Hier ist aufgrund des vor der Sachwalterbestellung eingeholten psychiatrischen Gutachtens im Zusammenhalt mit den Mitteilungen zweier Abteilungen der Landesnervenklinik Salzburg die Möglichkeit in Betracht zu ziehen, daß der Verpflichtete schon seinem früheren Vertreter eine Prozeßvollmacht nicht gültig erteilen konnte. Die - ausschließlich auf einen Aktenvermerk über ein Telefonat mit einem Rechtsanwaltsanwärter gestützte - Annahme des Rekursgerichtes, die Prozeßfähigkeit des Verpflichteten sei im Zeitpunkt der Erteilung der Vollmacht gegeben gewesen, ist durch die vorliegenden Verfahrensergebnisse nicht ausreichend begründet.

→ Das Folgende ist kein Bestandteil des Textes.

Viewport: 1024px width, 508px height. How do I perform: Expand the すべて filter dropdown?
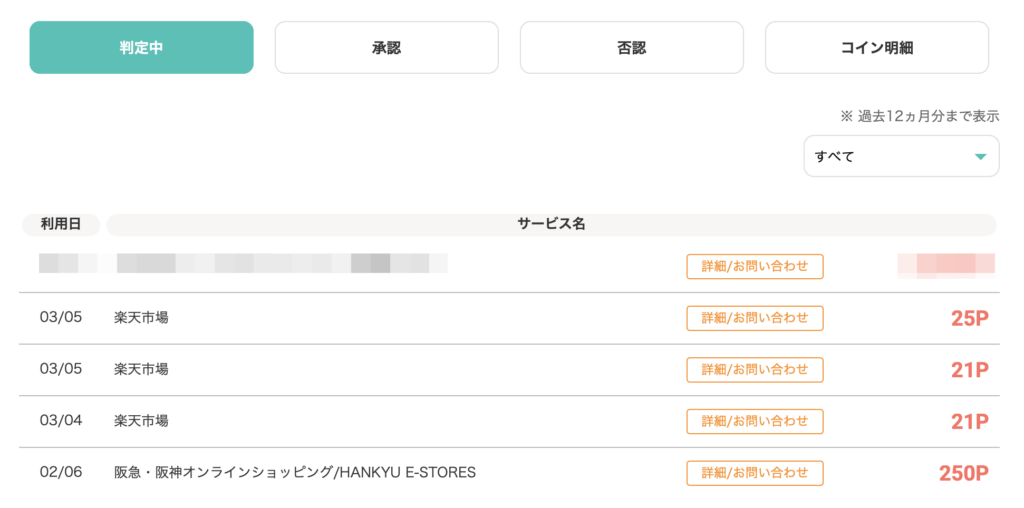[x=900, y=156]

Es sind hiezu Feststellungen darüber notwendig, ob der Verpflichtete im Zeitpunkt der Erteilung der Prozeßvollmacht in der Lage war, deren Tragweite zu erfassen und dieser Einsicht gemäß zu handeln. Falls der Verpflichtete eine gültige Prozeßvollmacht nicht erteilt hat, ist der in seinem Namen eingebrachte erste Rekurs nicht ihm zuzurechnen und daher der vom Sachwalter eingebrachte Rekurs als erster vom Verpflichteten wirksam eingebrachter Rekurs anzusehen, über dessen sachliche Berechtigung das Rekursgericht dann zu entscheiden hätte.

Die Kostenentscheidung gründet sich auf § 52 ZPO, § 78 EO.